Mr. Chairman, Senator Kohl, and members of the Committee, I am pleased to be here today to discuss the issues of population aging and retirement. In so doing, I would like to emphasize that the views I will express are my own and do not necessarily represent those of the Federal Reserve Board.

The economics of retirement are straightforward: Enough resources must be set aside over a lifetime of work to fund consumption during retirement. At the most rudimentary level, one could envision households actually storing goods purchased during their working years for use during retirement. Even better, the resources that would have otherwise gone into producing the stored goods could be diverted to the production of new capital assets, which would produce an even greater quantity of goods and services for later use. In the latter case, we would be raising output per worker hour, our traditional measure of productivity.

The bottom line in the success of all retirement programs is the availability of real resources at retirement. The financial systems associated with retirement plans facilitate the allocation of resources that supply retirement consumption of goods and services; they do not produce goods and services. A useful test of a retirement system for a society is whether it sets up realistic expectations as to the future availability of real resources and, hence, the capacity to deliver postwork consumption without overly burdening the standard of living of the working-age population.

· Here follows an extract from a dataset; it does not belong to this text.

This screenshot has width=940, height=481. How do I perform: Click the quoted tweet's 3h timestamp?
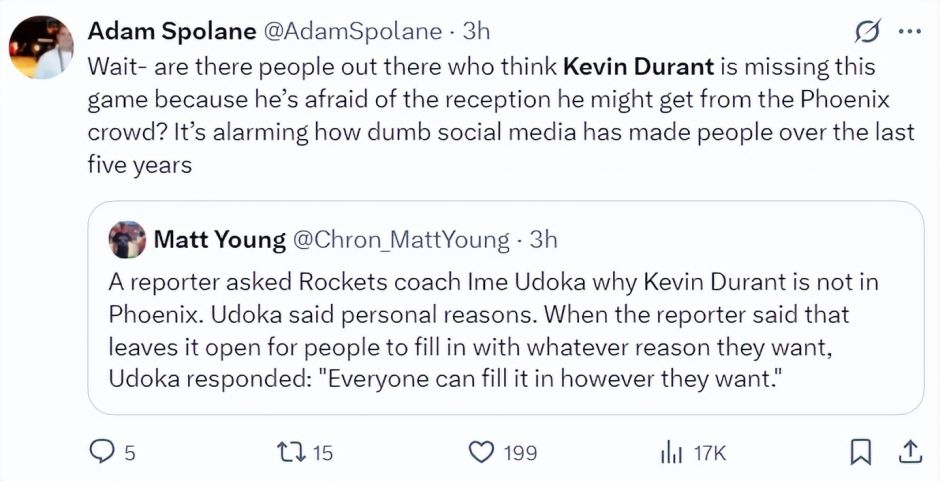point(543,240)
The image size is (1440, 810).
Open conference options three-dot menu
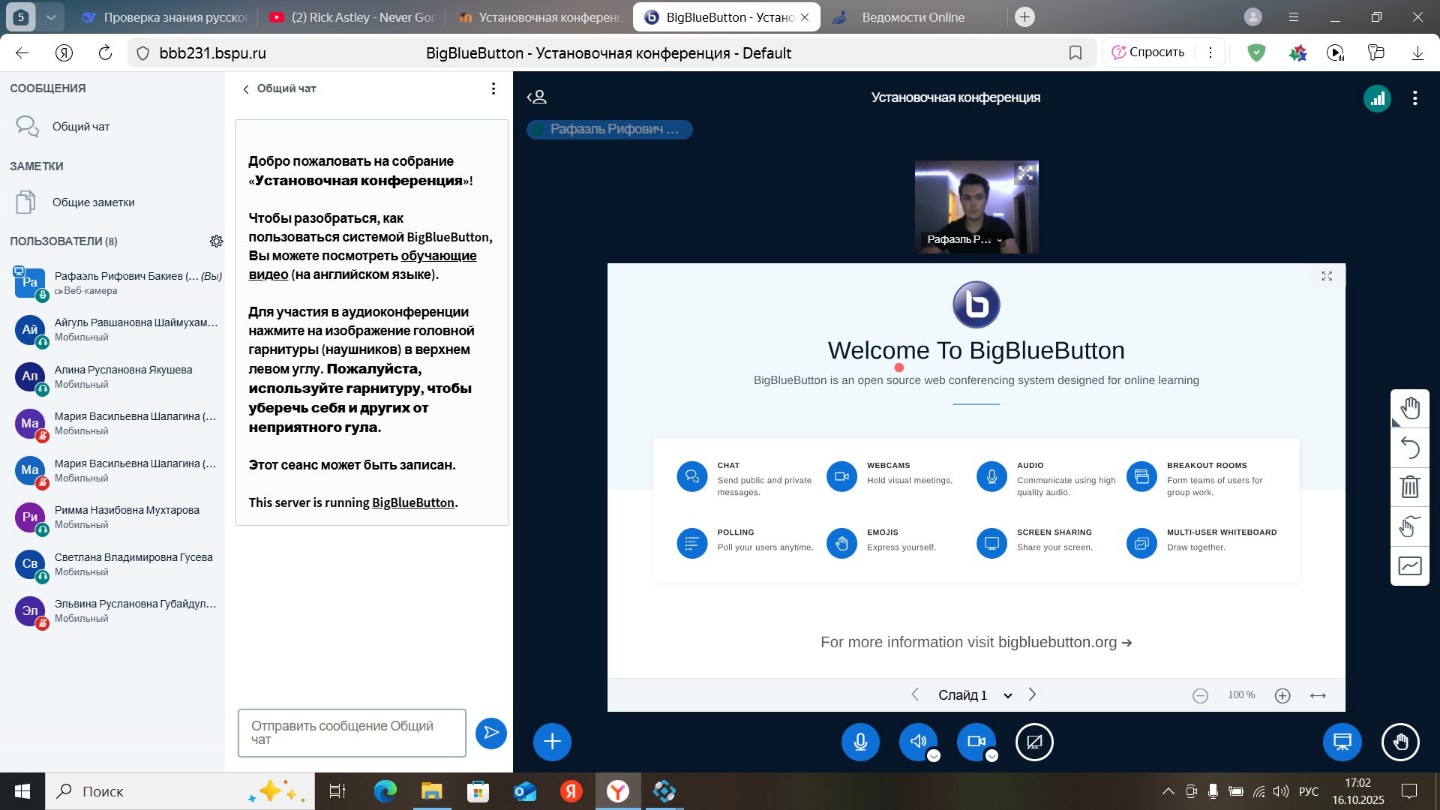click(x=1414, y=98)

In 2008, the leading edge of what must surely be the largest shift from work to retirement in our nation's history will become evident as some baby boomers become eligible for Social Security. According to the intermediate projections of the Social Security trustees, the population 65 years of age and older will be approximately 26 percent of the adult population in 2030, compared with 17 percent today. This huge change in the structure of our population will expose all our financial retirement systems to severe stress and will require adjustments for which there are no historical precedents. Indeed, retirement, generally, is a relatively new phenomenon in human history. Average American life expectancy a century ago, for example, was only 47 years. Relatively few of our citizens were able to enjoy many postwork years.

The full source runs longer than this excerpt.